Entertainment Weekly's Stephen Lee gave The Sense of an Ending a B+ and said "Barnes's latest—a meditation on memory and aging—occasionally feels more like a series of wise, underline-worthy insights than a novel. But the many truths he highlights make it worthy of a careful read." Robert McCrum writing for The Observer thought the novel would win the Man Booker Prize because it is "a work of art, in a minor key." During a feature on the 2011 Man Booker Prize nominees, the Channel 4 newsroom team gave The Sense of an Ending a nine out of ten for readability and said "It's beautifully written, very readable, and raises questions which linger in the mind long after the covers are closed." Geordie Williamson from The Australian said the novel is a pleasure to read and explained there is "a fierce and unforgiving lucidity about The Sense of an Ending, a mature reckoning with ageing that makes its competitors seem petulant and shrill." Geoff Dyer in The New York Times said the novel is average at best. "It is averagely compelling ... involves an average amount of concentration and, if such a thing makes sense, is averagely well written: excellent in its averageness!" David Sexton in The Spectator drew a comparison between the narrator of the novel and the "unreliable narrator" of Ford Madox Ford's The Good Soldier, for which – he noted – Barnes wrote an introduction to the Folio Society edition. Although Sexton praised Barnes's skill, "Yet this novella does not move or satisfy ... It is a story repelled by the responsibility of having children, and its final disclosure is offputting ... where's the heart?"

===Awards and nominations===
In September 2011, The Sense of an Ending was shortlisted for the Booker Prize. Barnes had been shortlisted for the prize on three previous occasions for Flaubert's Parrot (1984), England, England (1998) and Arthur & George (2005). On choosing The Sense of an Ending for the shortlist, judge Gaby Wood said: "It seems to be the most obvious book on this list. It's a quiet book, but the shock that comes doesn't break stride with the tone of the rest of the book. In purely technical terms it is one of the most masterful things I've ever read." On 18 October 2011, The Sense of an Ending was awarded the Booker Prize. Head judge Stella Rimington described the novel as "exquisitely written, subtly plotted and reveals new depths with each reading." She added: "We thought it was a book that spoke to the humankind in the 21st Century."

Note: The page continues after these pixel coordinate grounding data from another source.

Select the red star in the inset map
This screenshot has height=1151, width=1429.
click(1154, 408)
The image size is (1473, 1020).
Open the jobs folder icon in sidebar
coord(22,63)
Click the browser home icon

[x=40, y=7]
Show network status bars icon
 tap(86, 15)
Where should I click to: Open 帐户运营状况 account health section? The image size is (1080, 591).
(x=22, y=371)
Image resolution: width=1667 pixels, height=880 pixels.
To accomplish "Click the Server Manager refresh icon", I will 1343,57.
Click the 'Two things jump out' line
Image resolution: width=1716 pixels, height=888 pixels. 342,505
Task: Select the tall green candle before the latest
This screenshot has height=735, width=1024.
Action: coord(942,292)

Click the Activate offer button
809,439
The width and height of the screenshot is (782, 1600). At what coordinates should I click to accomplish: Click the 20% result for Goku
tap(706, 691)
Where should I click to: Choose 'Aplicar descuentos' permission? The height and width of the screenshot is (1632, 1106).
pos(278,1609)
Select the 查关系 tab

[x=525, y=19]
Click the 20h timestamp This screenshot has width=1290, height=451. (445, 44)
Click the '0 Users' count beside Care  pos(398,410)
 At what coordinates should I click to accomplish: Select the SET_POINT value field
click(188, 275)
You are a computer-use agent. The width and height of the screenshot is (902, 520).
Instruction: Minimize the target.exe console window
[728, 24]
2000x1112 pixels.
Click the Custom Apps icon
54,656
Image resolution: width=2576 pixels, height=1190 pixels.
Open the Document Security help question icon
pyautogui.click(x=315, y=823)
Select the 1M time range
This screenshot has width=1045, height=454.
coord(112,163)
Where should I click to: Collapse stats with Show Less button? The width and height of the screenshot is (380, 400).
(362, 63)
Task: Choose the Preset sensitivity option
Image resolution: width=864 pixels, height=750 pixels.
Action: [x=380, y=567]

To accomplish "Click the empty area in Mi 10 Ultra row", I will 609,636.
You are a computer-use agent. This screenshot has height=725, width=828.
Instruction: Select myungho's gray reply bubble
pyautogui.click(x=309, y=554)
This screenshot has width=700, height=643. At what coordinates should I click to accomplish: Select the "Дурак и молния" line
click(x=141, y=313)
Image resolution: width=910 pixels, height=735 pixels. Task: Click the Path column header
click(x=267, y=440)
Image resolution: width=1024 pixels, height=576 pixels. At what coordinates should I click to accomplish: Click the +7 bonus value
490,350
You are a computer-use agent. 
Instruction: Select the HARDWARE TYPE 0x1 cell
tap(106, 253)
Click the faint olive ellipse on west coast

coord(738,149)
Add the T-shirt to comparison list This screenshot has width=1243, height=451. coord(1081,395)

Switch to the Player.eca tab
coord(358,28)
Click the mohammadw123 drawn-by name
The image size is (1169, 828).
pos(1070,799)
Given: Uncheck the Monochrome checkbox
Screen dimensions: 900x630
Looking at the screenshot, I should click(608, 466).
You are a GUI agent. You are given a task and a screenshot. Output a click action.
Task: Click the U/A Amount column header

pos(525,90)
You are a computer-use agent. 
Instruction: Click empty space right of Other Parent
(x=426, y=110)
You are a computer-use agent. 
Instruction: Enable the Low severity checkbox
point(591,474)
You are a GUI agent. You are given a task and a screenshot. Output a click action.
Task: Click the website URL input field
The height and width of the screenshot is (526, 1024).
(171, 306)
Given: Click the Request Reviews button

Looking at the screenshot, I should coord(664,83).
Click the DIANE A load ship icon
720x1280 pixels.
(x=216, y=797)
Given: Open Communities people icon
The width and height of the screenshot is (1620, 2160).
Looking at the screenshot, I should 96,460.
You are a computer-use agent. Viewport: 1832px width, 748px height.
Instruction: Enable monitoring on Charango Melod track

On 15 November 2011, it was announced The Sense of an Ending had been nominated in the Best Novel category at the 2011 Costa Book Awards, though the book lost out to Andrew Miller's novel, Pure.

===Film adaptation===

A film adaptation of the same name made its world premiere as the opening film at the Palm Springs International Film Festival in Palm Springs, California, on 5 January 2017. The limited US release began on 10 March 2017. It was directed by Ritesh Batra from a screenplay adaptation by Nick Payne with a cast including Michelle Dockery, Emily Mortimer, Jim Broadbent, Charlotte Rampling, and Harriet Walter.